About this task:
All lines in the data bearing the string "computer" should be identified and copied.

────────────────────────────────────────

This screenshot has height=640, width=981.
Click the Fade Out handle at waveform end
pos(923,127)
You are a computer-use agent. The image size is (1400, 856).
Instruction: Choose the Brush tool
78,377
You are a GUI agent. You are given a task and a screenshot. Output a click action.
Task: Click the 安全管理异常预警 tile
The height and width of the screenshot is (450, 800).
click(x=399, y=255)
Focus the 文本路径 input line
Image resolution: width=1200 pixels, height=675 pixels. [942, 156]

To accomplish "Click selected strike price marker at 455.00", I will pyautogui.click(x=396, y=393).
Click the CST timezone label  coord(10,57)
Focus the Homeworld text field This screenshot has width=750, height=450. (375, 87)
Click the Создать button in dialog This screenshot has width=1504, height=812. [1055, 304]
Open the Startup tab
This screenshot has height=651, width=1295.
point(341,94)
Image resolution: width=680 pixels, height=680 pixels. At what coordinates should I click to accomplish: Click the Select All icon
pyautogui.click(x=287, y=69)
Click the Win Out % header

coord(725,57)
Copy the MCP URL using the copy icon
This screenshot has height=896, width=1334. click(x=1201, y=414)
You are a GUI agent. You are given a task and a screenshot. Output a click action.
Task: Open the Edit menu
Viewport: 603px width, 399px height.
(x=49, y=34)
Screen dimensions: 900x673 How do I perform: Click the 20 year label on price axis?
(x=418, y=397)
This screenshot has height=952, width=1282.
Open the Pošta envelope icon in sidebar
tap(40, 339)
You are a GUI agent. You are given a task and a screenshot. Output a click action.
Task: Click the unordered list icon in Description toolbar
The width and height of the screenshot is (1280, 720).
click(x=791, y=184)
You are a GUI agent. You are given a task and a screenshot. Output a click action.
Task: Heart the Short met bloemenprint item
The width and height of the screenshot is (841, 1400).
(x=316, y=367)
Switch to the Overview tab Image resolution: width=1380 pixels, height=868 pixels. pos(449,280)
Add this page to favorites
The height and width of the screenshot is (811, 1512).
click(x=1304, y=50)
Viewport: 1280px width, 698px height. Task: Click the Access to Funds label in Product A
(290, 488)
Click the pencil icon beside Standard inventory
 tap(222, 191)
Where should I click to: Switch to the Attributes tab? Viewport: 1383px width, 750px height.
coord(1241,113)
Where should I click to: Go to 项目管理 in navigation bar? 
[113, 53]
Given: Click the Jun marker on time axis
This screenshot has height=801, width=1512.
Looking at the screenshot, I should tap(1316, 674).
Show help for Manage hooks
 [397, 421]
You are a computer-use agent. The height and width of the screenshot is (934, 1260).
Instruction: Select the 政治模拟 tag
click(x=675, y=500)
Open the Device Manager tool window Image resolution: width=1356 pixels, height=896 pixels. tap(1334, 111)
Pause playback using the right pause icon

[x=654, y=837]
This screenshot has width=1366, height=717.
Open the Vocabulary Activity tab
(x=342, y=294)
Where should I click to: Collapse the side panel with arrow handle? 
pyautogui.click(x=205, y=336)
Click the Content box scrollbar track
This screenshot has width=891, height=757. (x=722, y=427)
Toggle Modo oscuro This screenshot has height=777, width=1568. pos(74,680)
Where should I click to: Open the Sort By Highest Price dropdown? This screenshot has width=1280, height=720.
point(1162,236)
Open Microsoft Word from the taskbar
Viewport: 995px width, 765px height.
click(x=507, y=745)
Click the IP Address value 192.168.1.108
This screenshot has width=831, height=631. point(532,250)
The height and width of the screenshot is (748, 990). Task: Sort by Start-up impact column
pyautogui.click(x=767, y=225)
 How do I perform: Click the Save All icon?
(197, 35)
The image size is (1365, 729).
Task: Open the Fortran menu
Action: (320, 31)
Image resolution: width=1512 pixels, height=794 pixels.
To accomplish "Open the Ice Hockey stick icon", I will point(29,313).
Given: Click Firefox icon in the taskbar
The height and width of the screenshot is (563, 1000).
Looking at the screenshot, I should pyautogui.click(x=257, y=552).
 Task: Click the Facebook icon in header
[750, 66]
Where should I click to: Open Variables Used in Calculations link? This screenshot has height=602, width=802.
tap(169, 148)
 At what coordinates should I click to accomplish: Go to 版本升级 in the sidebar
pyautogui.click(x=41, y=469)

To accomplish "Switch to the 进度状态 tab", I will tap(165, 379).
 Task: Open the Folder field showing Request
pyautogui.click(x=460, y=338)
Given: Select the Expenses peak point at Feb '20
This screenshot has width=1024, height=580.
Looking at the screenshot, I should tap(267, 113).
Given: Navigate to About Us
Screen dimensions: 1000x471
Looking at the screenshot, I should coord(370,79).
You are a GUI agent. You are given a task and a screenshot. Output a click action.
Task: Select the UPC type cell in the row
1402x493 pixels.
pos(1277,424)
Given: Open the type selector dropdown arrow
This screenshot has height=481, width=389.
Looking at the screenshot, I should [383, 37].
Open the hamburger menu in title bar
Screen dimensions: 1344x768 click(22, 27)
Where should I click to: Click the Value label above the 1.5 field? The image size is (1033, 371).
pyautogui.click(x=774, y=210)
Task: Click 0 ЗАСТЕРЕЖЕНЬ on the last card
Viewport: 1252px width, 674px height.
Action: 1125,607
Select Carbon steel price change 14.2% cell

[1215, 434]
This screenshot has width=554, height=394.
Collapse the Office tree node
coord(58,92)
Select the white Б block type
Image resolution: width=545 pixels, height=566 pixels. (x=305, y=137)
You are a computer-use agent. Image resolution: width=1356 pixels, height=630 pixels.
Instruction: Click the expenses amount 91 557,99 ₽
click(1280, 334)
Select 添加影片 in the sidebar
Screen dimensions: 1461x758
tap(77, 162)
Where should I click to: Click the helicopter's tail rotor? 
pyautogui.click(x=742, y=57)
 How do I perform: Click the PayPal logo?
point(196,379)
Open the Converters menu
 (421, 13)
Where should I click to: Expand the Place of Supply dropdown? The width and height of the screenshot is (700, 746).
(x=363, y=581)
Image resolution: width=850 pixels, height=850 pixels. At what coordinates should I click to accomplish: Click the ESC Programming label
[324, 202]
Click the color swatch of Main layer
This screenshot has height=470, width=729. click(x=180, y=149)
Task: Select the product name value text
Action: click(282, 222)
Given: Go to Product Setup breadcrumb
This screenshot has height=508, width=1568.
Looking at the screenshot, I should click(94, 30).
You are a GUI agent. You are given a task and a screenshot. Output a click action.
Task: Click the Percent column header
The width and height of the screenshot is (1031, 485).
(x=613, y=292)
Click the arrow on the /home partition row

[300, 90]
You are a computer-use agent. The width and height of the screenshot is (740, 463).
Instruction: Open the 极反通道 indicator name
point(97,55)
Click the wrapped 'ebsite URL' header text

────────────────────────────────────────

Result:
You are a computer-use agent. The image size is (1400, 856).
You are a computer-use agent. The height and width of the screenshot is (934, 1260).
You are a computer-use agent. Image resolution: width=1356 pixels, height=630 pixels.
You are a computer-use agent. The width and height of the screenshot is (740, 463).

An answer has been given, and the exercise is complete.